> **Selected excerpt**
◇ ◇ ◇

If these traits seem worryingly familiar or, worse still, they’re recognisable in some of your own e-learning output, then there’s some useful guidance on how to make learning outcomes ‘work’, from Phil Race, at http://phil-race.co.uk/most-popular-downloads

 

On a different level, though, is the e-learning material – however it’s delivered – really what the learning is all about? Isn’t the real learning encapsulated and demonstrated in the activities that learners undertake, applying the knowledge they’ve gained having worked through the e-learning materials? After all, you can learn the Highway Code until by rote and you can use all the driving simulators there are but you can never say you’ve learnt to drive until you do it in a vehicle on a real road in the real world.

 

It’s well-known that we learn by doing. Yet e-learning materials still ask learners to read something, watch a video and/or listen to audio and then answer some questions. How does anyone – including the user – know they’ve really understood what they’re supposed to have understood unless their understanding is demonstrated in reality?

 

After all, despite what those in the learning technologies world might prefer to believe, e-learning is not, nor can it be, the real world.

Doing the right things at the right time

There’s a tendency to do ‘just-in-case’ training rather than ‘just-in-time’ training. In other words, people are given access to learning materials in case they ever need to know what they’re being taught.

 

Key issues in today’s workplace are the pace of change; the appearance of broader and more complex job tasks, and the question of whether learning should be just-in-case or just-in time. If you opt for ‘just-in-time’ learning, you’re opting for performance support.

 

This can be applied to:

  1. Organisations: their structure, products and knowledge
  2. Office technology
  3. Business: applications and processes
  4. ‘Dynamic issues’: competitors, marketing and technical

 

Where required knowledge levels are low – typically from zero to 20 per cent – the most effective way to create this knowledge level is via training, using online materials, workshops, coaching, drill and practice. Where the required knowledge level is between 20 and 70 per cent, the most effective way to create this is via performance support, encompassing online and offline reference materials, drill and practice. And where the required knowledge levels exceed 70 per cent, the most effective ways to achieve this are via learning: reference materials, direct support, virtual campus and learning communities.

 

To check you’re doing the right thing at the right time where a learning programme is concerned, use the acronym ‘PRIDE’:

  1. Promoted – not just how is the learning programme marketed and advertised, but is the programme a part of the culture of the organisation?

◇ ◇ ◇

> **The tasks**
1 – According to the e-learning passage, what is the most effective way to reach a required knowledge level between 20 and 70 percent?
2 – Print the entries word for word, from the first entry through the line holding "geolsecret@upatras.gr (303, 844)", inclusive.

◇ ◇ ◇

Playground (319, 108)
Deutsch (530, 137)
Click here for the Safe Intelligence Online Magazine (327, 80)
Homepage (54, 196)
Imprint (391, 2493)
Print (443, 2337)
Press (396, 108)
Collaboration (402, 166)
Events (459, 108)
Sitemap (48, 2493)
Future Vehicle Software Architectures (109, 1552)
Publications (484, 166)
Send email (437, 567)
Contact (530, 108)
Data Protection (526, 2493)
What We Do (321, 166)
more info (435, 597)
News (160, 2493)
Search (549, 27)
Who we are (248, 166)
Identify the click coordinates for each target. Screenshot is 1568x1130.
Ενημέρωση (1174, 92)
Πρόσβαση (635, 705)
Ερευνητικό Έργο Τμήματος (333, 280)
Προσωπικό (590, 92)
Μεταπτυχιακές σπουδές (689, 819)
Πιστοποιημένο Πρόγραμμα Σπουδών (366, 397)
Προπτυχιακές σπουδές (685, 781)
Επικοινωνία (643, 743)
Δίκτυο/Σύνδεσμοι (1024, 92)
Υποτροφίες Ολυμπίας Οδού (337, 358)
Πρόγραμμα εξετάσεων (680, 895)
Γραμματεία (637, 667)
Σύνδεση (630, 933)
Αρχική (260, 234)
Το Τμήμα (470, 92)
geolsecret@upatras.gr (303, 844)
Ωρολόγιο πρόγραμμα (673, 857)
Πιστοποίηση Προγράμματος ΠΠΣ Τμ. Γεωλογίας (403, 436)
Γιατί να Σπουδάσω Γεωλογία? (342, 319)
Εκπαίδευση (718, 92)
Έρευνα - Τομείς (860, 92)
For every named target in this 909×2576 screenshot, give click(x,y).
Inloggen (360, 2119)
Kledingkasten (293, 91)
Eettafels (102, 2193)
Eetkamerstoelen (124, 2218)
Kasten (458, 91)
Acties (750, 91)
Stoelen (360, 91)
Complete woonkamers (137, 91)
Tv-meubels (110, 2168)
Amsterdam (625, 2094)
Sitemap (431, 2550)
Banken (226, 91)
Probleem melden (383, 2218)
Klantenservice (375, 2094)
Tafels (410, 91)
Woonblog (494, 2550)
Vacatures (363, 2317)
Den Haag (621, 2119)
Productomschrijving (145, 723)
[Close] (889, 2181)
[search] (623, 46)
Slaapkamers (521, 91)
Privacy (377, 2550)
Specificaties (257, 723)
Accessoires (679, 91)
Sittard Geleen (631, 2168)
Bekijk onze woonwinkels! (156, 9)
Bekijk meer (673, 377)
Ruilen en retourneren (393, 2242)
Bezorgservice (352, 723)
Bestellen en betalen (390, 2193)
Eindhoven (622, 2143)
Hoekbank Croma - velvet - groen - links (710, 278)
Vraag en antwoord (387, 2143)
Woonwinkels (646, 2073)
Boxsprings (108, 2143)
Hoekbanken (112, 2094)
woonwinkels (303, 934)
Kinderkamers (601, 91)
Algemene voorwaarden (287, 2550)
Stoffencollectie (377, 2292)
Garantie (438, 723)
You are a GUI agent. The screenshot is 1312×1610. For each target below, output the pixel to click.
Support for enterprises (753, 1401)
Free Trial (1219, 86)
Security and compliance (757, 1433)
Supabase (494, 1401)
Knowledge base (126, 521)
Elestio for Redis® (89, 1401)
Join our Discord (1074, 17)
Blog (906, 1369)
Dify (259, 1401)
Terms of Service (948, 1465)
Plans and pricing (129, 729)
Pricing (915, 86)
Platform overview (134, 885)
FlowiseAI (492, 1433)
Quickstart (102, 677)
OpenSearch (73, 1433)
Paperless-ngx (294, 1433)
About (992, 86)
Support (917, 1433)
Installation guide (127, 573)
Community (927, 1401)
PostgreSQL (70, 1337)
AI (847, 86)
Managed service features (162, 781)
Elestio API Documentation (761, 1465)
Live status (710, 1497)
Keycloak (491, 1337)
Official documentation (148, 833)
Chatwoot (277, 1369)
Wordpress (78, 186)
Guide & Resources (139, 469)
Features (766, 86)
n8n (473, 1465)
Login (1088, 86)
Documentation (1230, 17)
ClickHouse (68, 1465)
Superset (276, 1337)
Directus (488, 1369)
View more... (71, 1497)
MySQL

◇ ◇ ◇

> **Outputs**
1 – Performance support, encompassing online and offline reference materials, drill and practice.

2 –
Playground (319, 108)
Deutsch (530, 137)
Click here for the Safe Intelligence Online Magazine (327, 80)
Homepage (54, 196)
Imprint (391, 2493)
Print (443, 2337)
Press (396, 108)
Collaboration (402, 166)
Events (459, 108)
Sitemap (48, 2493)
Future Vehicle Software Architectures (109, 1552)
Publications (484, 166)
Send email (437, 567)
Contact (530, 108)
Data Protection (526, 2493)
What We Do (321, 166)
more info (435, 597)
News (160, 2493)
Search (549, 27)
Who we are (248, 166)
Identify the click coordinates for each target. Screenshot is 1568x1130.
Ενημέρωση (1174, 92)
Πρόσβαση (635, 705)
Ερευνητικό Έργο Τμήματος (333, 280)
Προσωπικό (590, 92)
Μεταπτυχιακές σπουδές (689, 819)
Πιστοποιημένο Πρόγραμμα Σπουδών (366, 397)
Προπτυχιακές σπουδές (685, 781)
Επικοινωνία (643, 743)
Δίκτυο/Σύνδεσμοι (1024, 92)
Υποτροφίες Ολυμπίας Οδού (337, 358)
Πρόγραμμα εξετάσεων (680, 895)
Γραμματεία (637, 667)
Σύνδεση (630, 933)
Αρχική (260, 234)
Το Τμήμα (470, 92)
geolsecret@upatras.gr (303, 844)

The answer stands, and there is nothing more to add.